Immunohistochemical analysis of canine and feline muscle disorders using formalin-fixed, paraffin-embedded tissues.

Abstract

Histochemical techniques used in examination of muscle biopsies typically require frozen sections. Given that most of the specimens submitted to a veterinary laboratory for diagnosis are formalin-fixed, the choice of staining methods is limited. We aimed to further advance the diagnostic capabilities of pathologists presented with formalin-fixed muscle samples and to describe the differences in immunohistopathologic findings between neurogenic and myogenic muscle disorders. Based on hematoxylin and eosin staining, we defined in dogs the histologic lesions in 4 neurogenic disorders (degenerative myelopathy and polyneuropathy) and 2 myogenic disorders (dystrophin-deficient muscular dystrophy).

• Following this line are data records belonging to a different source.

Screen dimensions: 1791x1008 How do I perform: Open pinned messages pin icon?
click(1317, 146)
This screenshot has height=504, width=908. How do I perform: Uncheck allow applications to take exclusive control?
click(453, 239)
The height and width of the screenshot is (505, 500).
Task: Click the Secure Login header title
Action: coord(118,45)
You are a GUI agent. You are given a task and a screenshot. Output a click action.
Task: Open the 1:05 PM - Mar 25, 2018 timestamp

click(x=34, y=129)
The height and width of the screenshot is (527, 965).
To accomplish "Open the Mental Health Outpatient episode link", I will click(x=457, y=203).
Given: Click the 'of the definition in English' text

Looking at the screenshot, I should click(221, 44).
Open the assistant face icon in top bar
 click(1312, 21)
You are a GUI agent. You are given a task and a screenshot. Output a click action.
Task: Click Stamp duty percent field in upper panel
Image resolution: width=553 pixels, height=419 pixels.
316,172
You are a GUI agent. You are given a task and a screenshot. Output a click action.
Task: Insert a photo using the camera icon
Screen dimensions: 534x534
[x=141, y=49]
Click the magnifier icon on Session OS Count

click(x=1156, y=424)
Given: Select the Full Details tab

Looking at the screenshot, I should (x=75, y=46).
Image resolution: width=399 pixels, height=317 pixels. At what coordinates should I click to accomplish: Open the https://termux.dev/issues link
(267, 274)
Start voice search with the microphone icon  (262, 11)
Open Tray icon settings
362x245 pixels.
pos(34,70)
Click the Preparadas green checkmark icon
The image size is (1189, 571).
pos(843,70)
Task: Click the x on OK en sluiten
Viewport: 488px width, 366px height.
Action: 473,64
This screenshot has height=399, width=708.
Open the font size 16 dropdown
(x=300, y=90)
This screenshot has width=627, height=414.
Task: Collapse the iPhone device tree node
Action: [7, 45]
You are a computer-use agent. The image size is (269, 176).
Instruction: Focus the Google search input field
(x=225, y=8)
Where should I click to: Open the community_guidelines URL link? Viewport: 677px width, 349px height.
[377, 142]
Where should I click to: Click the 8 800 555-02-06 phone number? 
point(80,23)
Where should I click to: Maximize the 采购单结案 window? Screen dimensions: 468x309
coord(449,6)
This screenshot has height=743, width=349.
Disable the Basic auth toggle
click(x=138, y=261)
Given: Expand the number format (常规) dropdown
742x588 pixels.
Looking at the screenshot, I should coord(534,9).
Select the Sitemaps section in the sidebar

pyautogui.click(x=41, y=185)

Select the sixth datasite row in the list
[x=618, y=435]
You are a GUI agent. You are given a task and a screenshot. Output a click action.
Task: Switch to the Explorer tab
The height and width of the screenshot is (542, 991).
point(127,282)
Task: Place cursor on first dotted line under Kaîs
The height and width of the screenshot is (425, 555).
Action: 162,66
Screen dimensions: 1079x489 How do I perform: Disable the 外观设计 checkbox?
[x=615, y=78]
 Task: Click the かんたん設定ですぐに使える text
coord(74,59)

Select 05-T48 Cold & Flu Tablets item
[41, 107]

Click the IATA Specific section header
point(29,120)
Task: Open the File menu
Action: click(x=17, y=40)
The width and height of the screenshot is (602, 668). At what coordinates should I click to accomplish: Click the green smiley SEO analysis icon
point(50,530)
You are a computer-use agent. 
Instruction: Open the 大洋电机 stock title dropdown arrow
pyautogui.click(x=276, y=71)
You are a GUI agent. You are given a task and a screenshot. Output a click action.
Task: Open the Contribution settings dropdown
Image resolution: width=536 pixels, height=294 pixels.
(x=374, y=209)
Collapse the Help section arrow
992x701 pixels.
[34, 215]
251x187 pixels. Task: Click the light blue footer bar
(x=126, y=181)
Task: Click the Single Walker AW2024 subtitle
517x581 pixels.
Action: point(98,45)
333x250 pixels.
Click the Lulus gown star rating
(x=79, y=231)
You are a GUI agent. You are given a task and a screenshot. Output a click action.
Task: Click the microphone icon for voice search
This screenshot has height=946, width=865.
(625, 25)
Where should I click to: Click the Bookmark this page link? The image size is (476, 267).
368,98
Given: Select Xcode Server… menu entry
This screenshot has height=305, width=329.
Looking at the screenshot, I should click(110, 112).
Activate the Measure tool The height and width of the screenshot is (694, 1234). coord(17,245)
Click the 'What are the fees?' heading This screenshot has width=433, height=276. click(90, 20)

In cats, we defined the lesions in 2 neurogenic disorders (lymphoma of nerve roots and spinal cords) and 1 myogenic disorder (laminin α2-deficient muscular dystrophy). Immunohistochemistry for slow and fast myosins revealed angular and group atrophy of type 1 and type 2 fibers in dogs and cats, and fiber type grouping in dogs. These immunohistopathologic findings were specific to neurogenic muscle disorders. Immunohistochemistry for nestin and myogenin revealed nestin-positive fibers and myogenin-positive nuclei in dogs and cats. They were not specific, but these fibers in myogenic disorders can be interpreted as regenerating fibers. The immunohistochemical method described herein appears to be useful for discriminating neurogenic and myogenic disorders in formalin-fixed, paraffin-embedded muscle tissue of dogs and cats.